Begin at the line where "Given: Click the Page usage agreements icon" appears and reproduce exactly every line through the end of the data below, both included, skipping pictures.

** Information supplied follows **

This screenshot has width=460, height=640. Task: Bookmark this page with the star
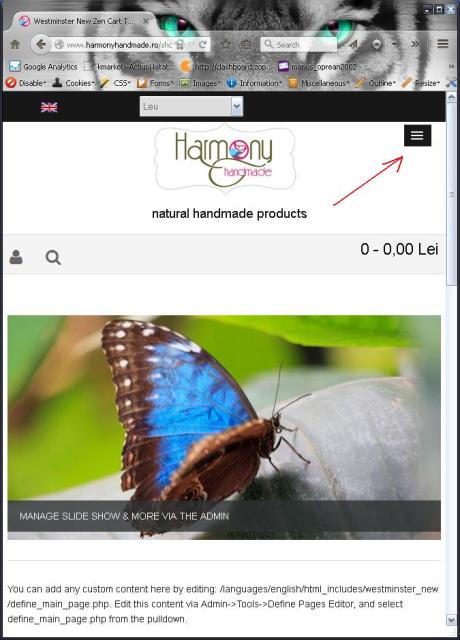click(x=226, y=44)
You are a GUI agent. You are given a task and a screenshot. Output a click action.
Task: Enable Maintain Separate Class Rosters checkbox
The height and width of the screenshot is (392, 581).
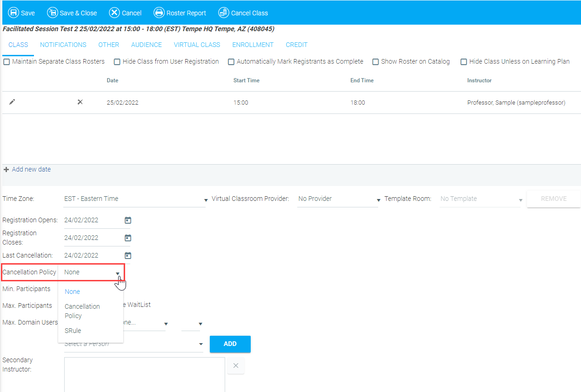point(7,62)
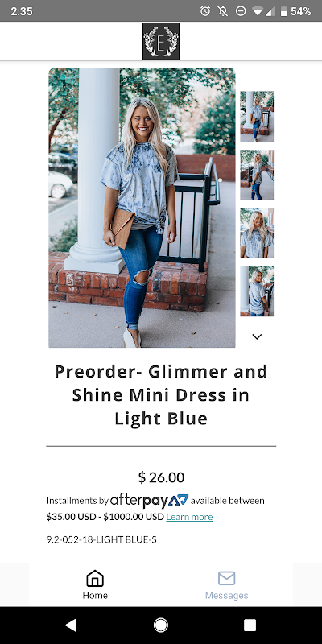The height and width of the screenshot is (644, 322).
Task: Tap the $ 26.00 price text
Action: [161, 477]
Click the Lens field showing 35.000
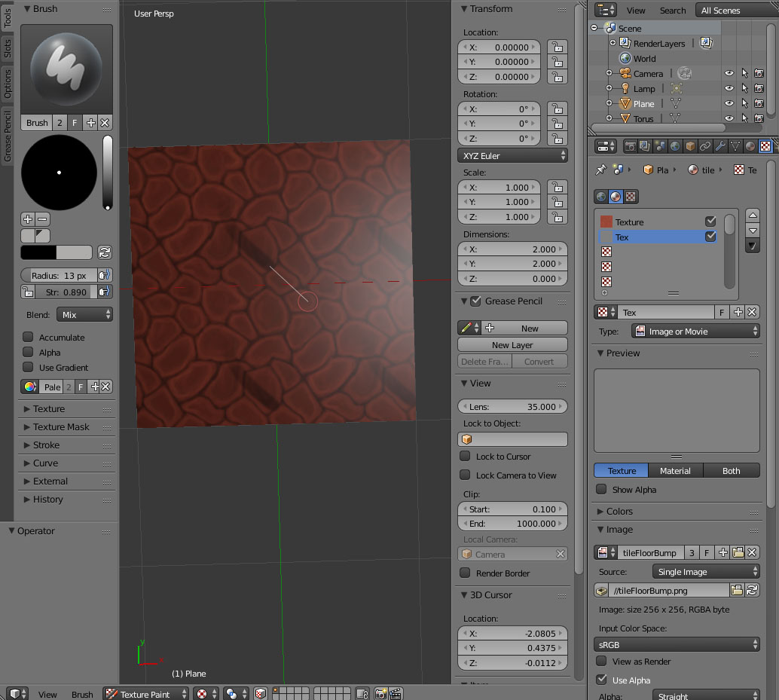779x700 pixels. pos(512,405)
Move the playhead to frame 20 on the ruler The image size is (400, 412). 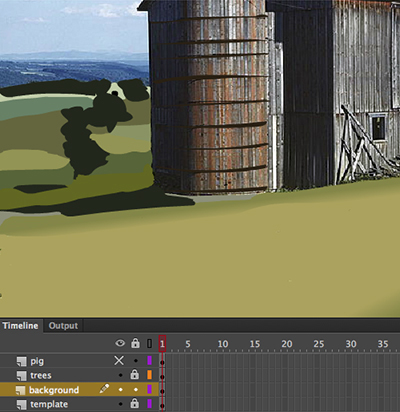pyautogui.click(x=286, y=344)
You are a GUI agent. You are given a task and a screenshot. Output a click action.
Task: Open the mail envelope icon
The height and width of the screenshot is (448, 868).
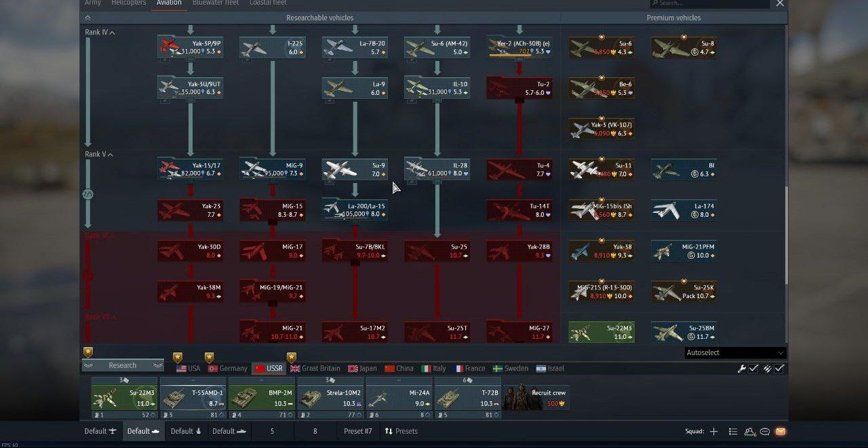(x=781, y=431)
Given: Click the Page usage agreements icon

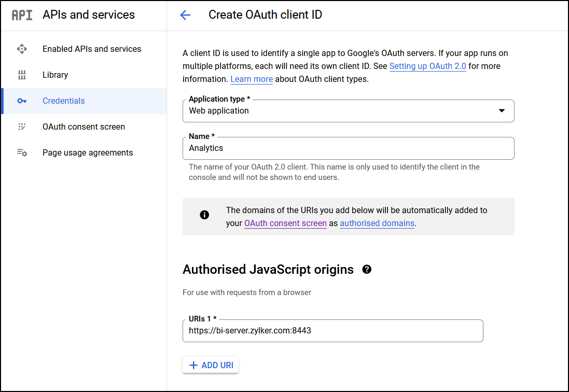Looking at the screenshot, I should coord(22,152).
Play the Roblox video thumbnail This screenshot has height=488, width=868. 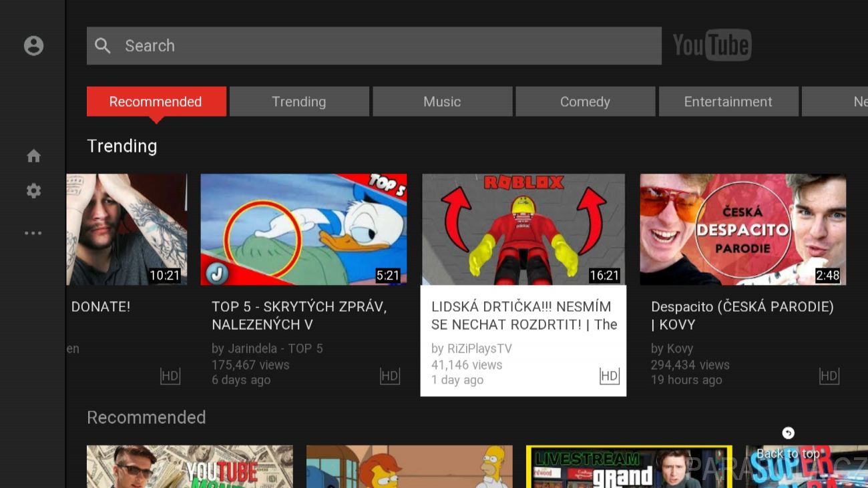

** End of Information supplied **

**Finished task:**
Given: Click the Page usage agreements icon

Looking at the screenshot, I should coord(22,152).
Play the Roblox video thumbnail This screenshot has height=488, width=868. 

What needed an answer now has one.